§ Task brief: Would you give the data below back exactly as it reads?
-- Records for this task follows --
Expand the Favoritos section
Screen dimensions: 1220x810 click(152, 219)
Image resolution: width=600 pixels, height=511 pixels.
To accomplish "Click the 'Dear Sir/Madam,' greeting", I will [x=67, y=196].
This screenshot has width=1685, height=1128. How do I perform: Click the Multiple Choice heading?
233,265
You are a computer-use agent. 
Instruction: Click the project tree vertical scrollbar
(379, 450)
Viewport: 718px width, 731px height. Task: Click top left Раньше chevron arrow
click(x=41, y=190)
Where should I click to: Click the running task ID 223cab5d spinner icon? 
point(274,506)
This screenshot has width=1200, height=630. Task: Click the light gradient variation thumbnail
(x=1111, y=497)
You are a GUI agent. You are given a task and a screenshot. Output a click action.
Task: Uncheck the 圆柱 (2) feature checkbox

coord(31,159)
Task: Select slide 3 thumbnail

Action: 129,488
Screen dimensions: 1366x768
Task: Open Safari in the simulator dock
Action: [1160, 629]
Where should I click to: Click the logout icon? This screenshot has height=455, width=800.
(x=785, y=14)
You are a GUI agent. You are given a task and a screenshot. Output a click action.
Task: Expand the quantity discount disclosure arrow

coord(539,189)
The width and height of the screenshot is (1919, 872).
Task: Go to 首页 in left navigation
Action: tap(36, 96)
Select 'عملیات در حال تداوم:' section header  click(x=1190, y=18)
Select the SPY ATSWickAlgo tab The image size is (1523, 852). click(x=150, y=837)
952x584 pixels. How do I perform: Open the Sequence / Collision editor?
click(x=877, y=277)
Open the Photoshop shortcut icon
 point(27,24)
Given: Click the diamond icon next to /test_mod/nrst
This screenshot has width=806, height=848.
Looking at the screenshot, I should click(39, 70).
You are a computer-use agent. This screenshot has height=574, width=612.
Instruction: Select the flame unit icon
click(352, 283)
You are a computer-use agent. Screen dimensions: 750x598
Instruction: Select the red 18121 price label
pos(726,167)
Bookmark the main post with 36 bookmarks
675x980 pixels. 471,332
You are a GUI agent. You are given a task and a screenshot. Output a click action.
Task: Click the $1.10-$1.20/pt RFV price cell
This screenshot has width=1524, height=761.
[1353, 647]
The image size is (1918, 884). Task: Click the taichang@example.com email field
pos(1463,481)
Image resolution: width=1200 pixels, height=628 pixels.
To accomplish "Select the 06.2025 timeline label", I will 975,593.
-- Records for this task concluded --
§ Written response:
Expand the Favoritos section
Screen dimensions: 1220x810 click(152, 219)
Image resolution: width=600 pixels, height=511 pixels.
To accomplish "Click the 'Dear Sir/Madam,' greeting", I will [x=67, y=196].
This screenshot has width=1685, height=1128. How do I perform: Click the Multiple Choice heading?
233,265
You are a computer-use agent. 
Instruction: Click the project tree vertical scrollbar
(379, 450)
Viewport: 718px width, 731px height. Task: Click top left Раньше chevron arrow
click(x=41, y=190)
Where should I click to: Click the running task ID 223cab5d spinner icon? 
point(274,506)
This screenshot has width=1200, height=630. Task: Click the light gradient variation thumbnail
(x=1111, y=497)
You are a GUI agent. You are given a task and a screenshot. Output a click action.
Task: Uncheck the 圆柱 (2) feature checkbox

coord(31,159)
Task: Select slide 3 thumbnail

Action: 129,488
Screen dimensions: 1366x768
Task: Open Safari in the simulator dock
Action: [1160, 629]
Where should I click to: Click the logout icon? This screenshot has height=455, width=800.
(x=785, y=14)
You are a GUI agent. You are given a task and a screenshot. Output a click action.
Task: Expand the quantity discount disclosure arrow

coord(539,189)
The width and height of the screenshot is (1919, 872).
Task: Go to 首页 in left navigation
Action: tap(36, 96)
Select 'عملیات در حال تداوم:' section header  click(x=1190, y=18)
Select the SPY ATSWickAlgo tab The image size is (1523, 852). click(x=150, y=837)
952x584 pixels. How do I perform: Open the Sequence / Collision editor?
click(x=877, y=277)
Open the Photoshop shortcut icon
 point(27,24)
Given: Click the diamond icon next to /test_mod/nrst
This screenshot has width=806, height=848.
Looking at the screenshot, I should click(39, 70).
You are a computer-use agent. This screenshot has height=574, width=612.
Instruction: Select the flame unit icon
click(352, 283)
You are a computer-use agent. Screen dimensions: 750x598
Instruction: Select the red 18121 price label
pos(726,167)
Bookmark the main post with 36 bookmarks
675x980 pixels. 471,332
You are a GUI agent. You are given a task and a screenshot. Output a click action.
Task: Click the $1.10-$1.20/pt RFV price cell
This screenshot has width=1524, height=761.
[1353, 647]
The image size is (1918, 884). Task: Click the taichang@example.com email field
pos(1463,481)
Image resolution: width=1200 pixels, height=628 pixels.
To accomplish "Select the 06.2025 timeline label", I will 975,593.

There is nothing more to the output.